Green scrumpy and prat falls

Somerset Levels from Burrow Mump
Picture by Steve Bridger from Flickr Creative Commons.

By Bailey

This morning, a question on Twitter from Jeff Pickthall about whether cider should smell of manure prompted a vivid flashback to an incident from my childhood.

In, I think, the summer of 1988, during a heat wave, my parents decided to have a barbecue and invite a few people round for a session on the deck chairs in the back garden.

My family was living in a council house in Bridgwater, not because of the charming architecture (prefab concrete) or community atmosphere (the local kids used to throw stones at our house and our shed got burgled twenty or so times), but because we were on our uppers. As a result, bang for buck, when it came to the purchase of alcohol, was a significant consideration for my parents.

At around lunchtime, my Dad’s mate — a mumbling Chewbacca of a man my brother and I nicknamed ‘Womble’ — turned up to accompany my dad on a mission: the booze run. Womble, it seemed, had a hot lead on some farmhouse cider being sold at about half the price of posh stuff like Rich’s. When I say farmhouse, I don’t mean rustic, boutique Hugh Fearnley-Whittingstall territory: this was a Farmer Palmer asbestos barn out on the Levels whose owner had a ‘relaxed’ attitude to taxation and the law.

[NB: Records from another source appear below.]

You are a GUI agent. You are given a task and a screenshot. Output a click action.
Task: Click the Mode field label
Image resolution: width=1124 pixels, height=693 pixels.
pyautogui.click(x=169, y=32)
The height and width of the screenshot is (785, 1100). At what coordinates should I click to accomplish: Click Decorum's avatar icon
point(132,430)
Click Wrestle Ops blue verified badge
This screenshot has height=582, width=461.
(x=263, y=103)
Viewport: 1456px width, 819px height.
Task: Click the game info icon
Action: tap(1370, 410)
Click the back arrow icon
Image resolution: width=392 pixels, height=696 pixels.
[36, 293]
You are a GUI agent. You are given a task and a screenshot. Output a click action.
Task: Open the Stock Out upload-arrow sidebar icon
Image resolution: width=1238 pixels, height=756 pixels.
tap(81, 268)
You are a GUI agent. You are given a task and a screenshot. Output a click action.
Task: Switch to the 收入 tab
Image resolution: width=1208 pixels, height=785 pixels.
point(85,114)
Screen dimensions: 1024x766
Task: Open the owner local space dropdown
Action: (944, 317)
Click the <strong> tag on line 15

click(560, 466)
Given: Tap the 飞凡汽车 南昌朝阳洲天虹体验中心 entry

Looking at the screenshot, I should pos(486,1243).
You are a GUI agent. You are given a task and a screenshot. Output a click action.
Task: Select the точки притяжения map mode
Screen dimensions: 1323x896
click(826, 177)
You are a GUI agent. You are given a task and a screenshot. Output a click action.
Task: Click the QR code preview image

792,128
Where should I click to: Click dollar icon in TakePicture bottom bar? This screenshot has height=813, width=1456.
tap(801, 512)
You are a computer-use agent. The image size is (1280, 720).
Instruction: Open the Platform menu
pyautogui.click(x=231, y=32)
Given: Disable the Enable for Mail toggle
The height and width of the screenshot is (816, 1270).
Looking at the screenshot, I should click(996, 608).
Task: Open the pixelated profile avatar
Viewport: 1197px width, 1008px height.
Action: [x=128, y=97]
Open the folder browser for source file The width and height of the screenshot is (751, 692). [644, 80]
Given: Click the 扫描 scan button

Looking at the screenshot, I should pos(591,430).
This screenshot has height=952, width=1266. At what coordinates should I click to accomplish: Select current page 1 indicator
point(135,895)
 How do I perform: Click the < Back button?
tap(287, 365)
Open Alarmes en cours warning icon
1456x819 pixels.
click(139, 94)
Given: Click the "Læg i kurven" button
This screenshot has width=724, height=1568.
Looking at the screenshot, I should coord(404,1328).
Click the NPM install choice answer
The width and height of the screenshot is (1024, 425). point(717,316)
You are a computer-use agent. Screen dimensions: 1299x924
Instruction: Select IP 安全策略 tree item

When they returned, it was with a plastic gallon jerry can of what looked, for all the world, like the urine of a very dehydrated tramp.

“It’s bloody green,” said my Dad, inspecting it against the light.

“There were dead rats floating in the tank,” said Womble. (I’m not sure if he was trying to wind me up but suspect not.)

My Dad’s older brother, as I’ve mentioned before, drank a lot of rough cider in the sixties and seventies and, even now, can barely string a sentence together and has no short term memory to speak of. As a result, my Dad, to this day, is very wary of scrumpy. He and Womble took tentative tasters. Steam blew out their ears. Their faces went through contortions. They stamped their feet.

“How is it?” asked Mum.

“Bloody awful,” said Dad, before he and Womble set about drinking in earnest.

After two pints or so each, they were talking in tongues, or perhaps Unwinese, and apparently regressing to childhood. Eventually, giggling, Womble keeled over sideways taking his flimsy canvas folding chair with him.

The cider was abandoned with half a gallon remaining in the jug.

This is how I remember it, but I’m sure Mum will call me later to tell me I’m wrong.